Dr. Vickrey noted that the study authors provided comprehensive recommendations, all of which are important. “There isn't really an area or type of recommendation that is not addressed here with the exception of diagnostic testing. That's an area that is exponentially expanding because of genetic testing and advances in neuroimaging that are increasingly linked to screening initiatives and to targeting emerging therapies to subpopulations most likely to benefit.”
But there are major barriers to many of these goals. For example, Dr. Cheng noted, trials of preventive approaches are particularly difficult. “In a treatment trial, the duration of a trial is typically months to a few years. But in a prevention trial, you need to extend the length of the trial long enough so that enough people in the control arm develop the disease or else you need to dramatically increase the sample size to detect an effect. But as the article points out, if we were to be able to prevent even a small percentage of these diseases, it would have a big impact. To improve prevention, I think we need to expand the scope of our current registries and have cross-institutional databases, as the authors mention.”
Those barriers also include budgetary constraints, noted Lyell R. Jones, MD, FAAN, director of the adult neurology residency program at the Mayo Clinic in Rochester, MN. While the most recent iteration of the federal budget agreed upon by Congress erased drastic proposed cuts to the National Institutes of Health (NIH) and instead added $2 billion to the NIH's budget for the rest of 2017, much more is needed. “Funding for the NIH fell significantly for more than a decade, thanks to budget cuts and sequestration,” Dr. Jones said. “In inflation-adjusted dollars, the NIH lost 22 percent of its research funding capacity from 2003 to 2015, according to the Federation of American Societies for Experimental Biology. Horse trading for the 2018 budget has just begun; whether there will be enough to fund some of these priorities remains to be seen.”
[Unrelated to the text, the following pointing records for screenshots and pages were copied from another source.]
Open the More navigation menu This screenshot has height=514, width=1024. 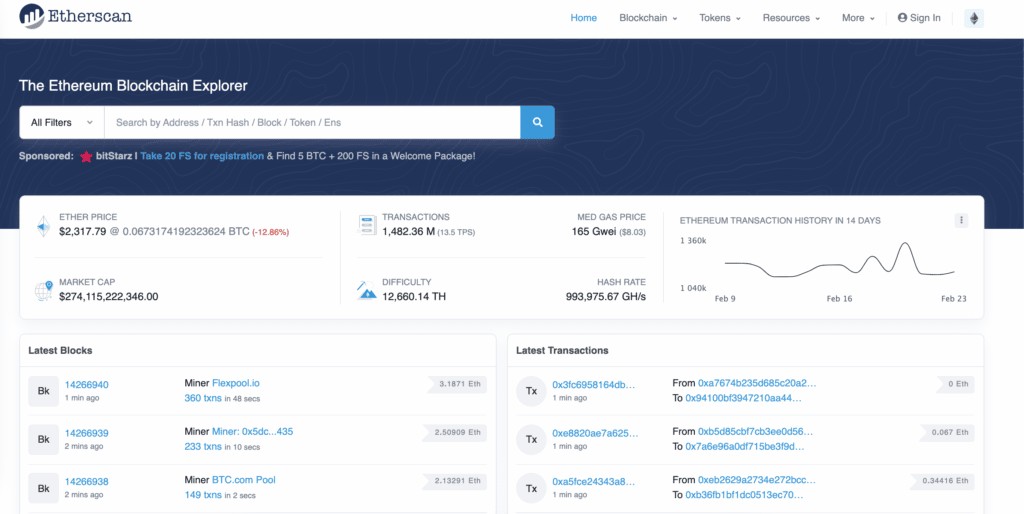coord(858,18)
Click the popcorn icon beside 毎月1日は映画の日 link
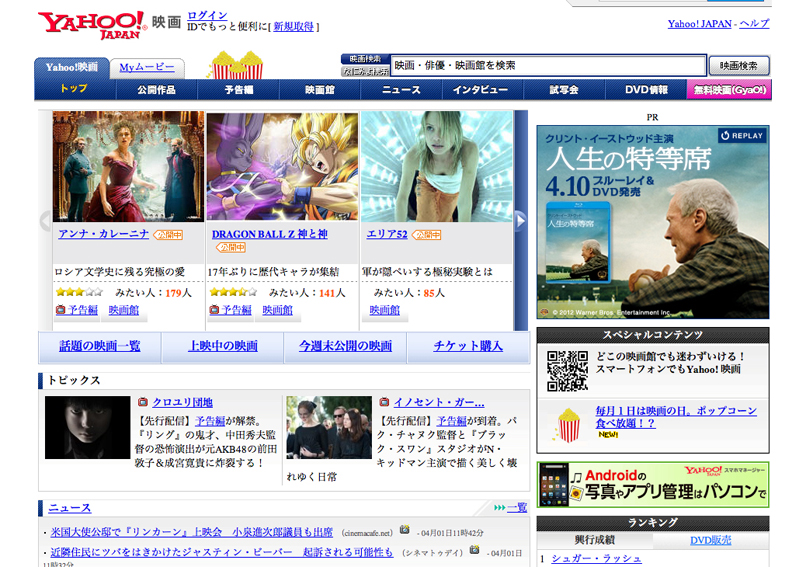 point(569,424)
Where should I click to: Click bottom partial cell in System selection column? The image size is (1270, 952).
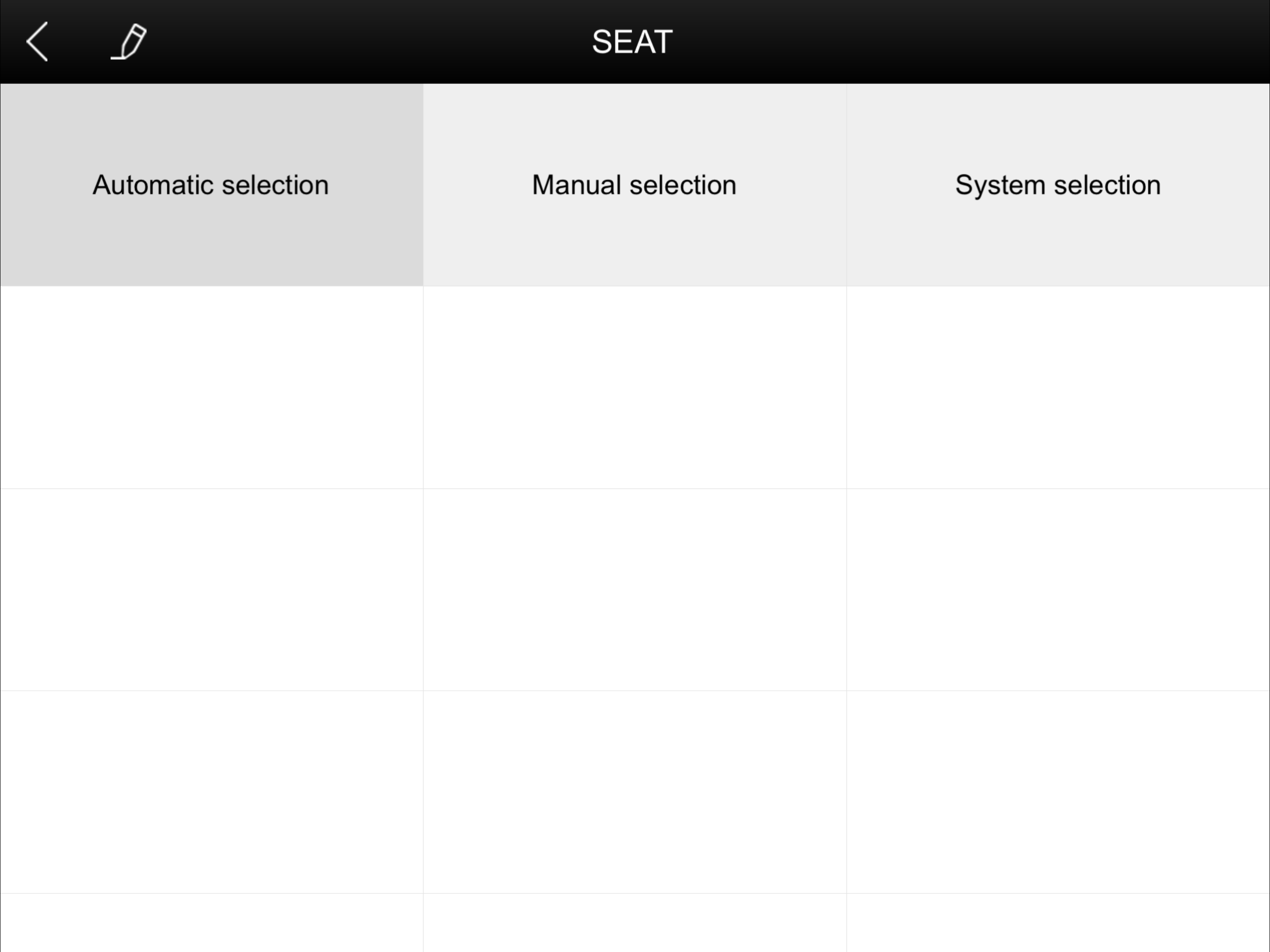tap(1058, 923)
Dr. Vickrey also observed that incentives are needed to advance translational research. “We really need translational investigators in neuroscience with the passion and support to move their work forward in a particular disease area,” she said. “With the growing demands for clinical volume in an academic medical center, it's a challenge: how do we carve out and properly resource the time and effort for the serious translational research that is needed to accelerate therapies? A decline in clinical reimbursement has had an impact on the pool and capacity of these investigators, as the authors note.”
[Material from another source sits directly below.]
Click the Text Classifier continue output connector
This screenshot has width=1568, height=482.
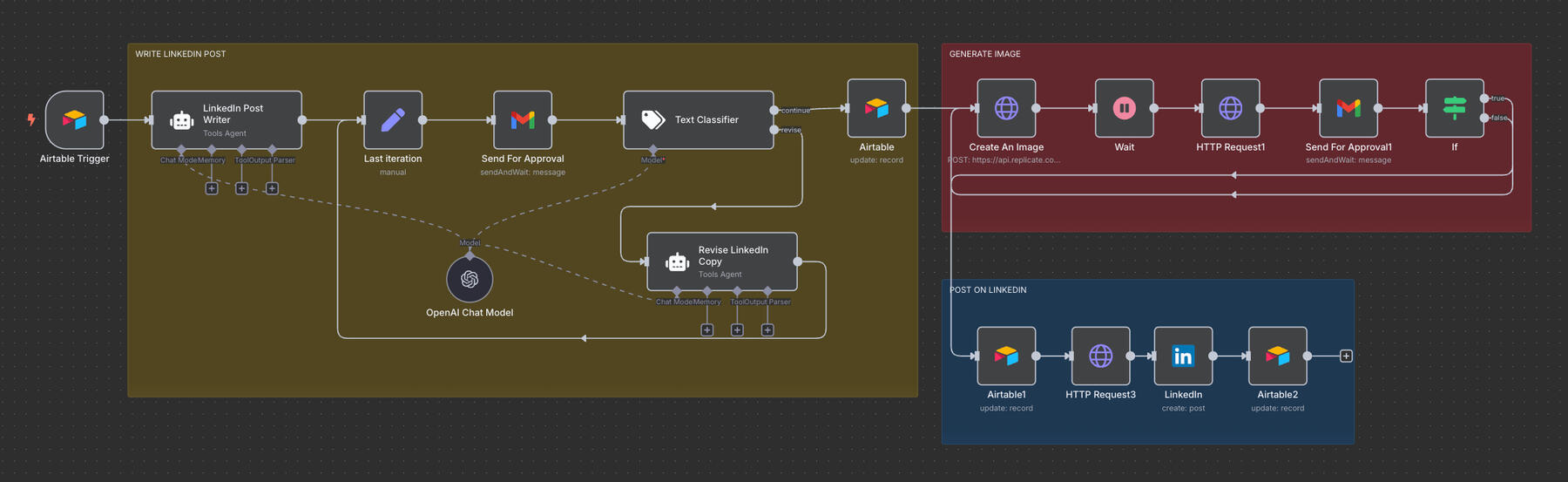(774, 110)
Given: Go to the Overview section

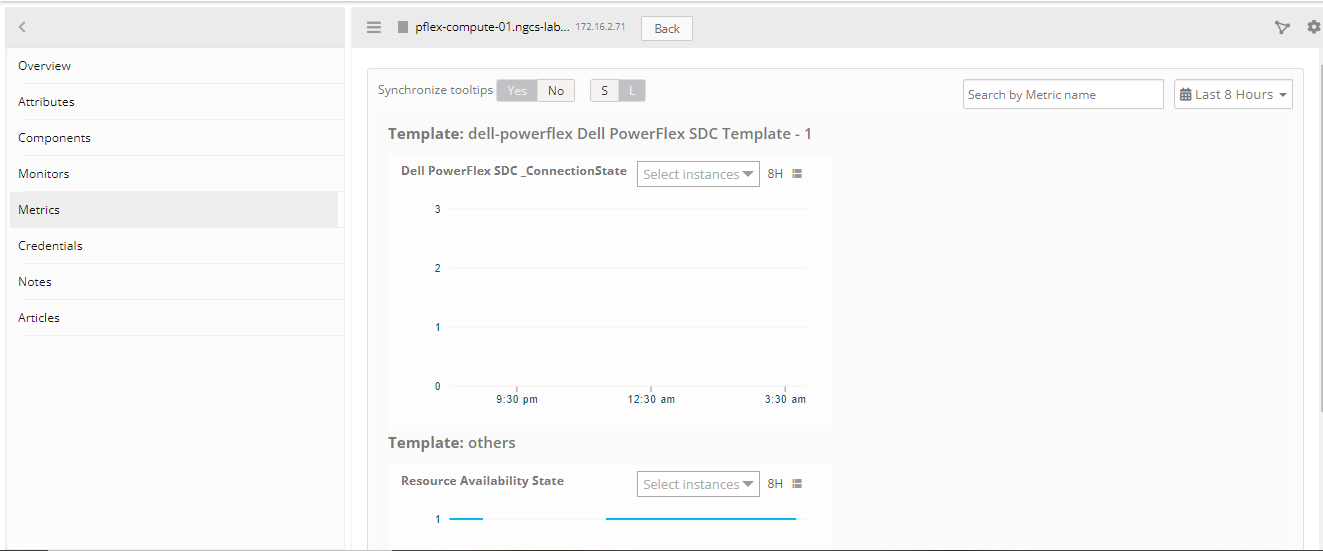Looking at the screenshot, I should [x=45, y=66].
She suggested that the move toward value-based care might help to address this issue. “If we really do move to a system where you're paid for the outcomes you produce in a population rather than the volume of work you do, presumably that would decrease some of the pressure to see more patients that we've had in the fee-for-service model. Indirectly, that shift from volume-driven payment to outcome-driven revenue streams may enable academic investigators to devote needed time to translational research.”
To improve advocacy, Dr. Cheng pointed to the model of the American Cancer Society (ACS). “Individual cancer types are very different from one another, but by combining their impact using the measure of mortality, the ACS has been able to achieve much more in terms of recognition and funding,” he said. “Maybe combining the impact of neurologic conditions using the measures of prevalence and cost would similarly advance our specialty.”
Dr. Vickrey agreed. “I think the American Brain Coalition [which brings together the United States' leading professional neurologic, psychologic, and psychiatric associations and patient organizations] is attempting to fill that role,” she said. “It's not at the level of recognition that the ACS has yet, but its aim is to bring the advocacy organizations and professional societies together to have more of an impact.”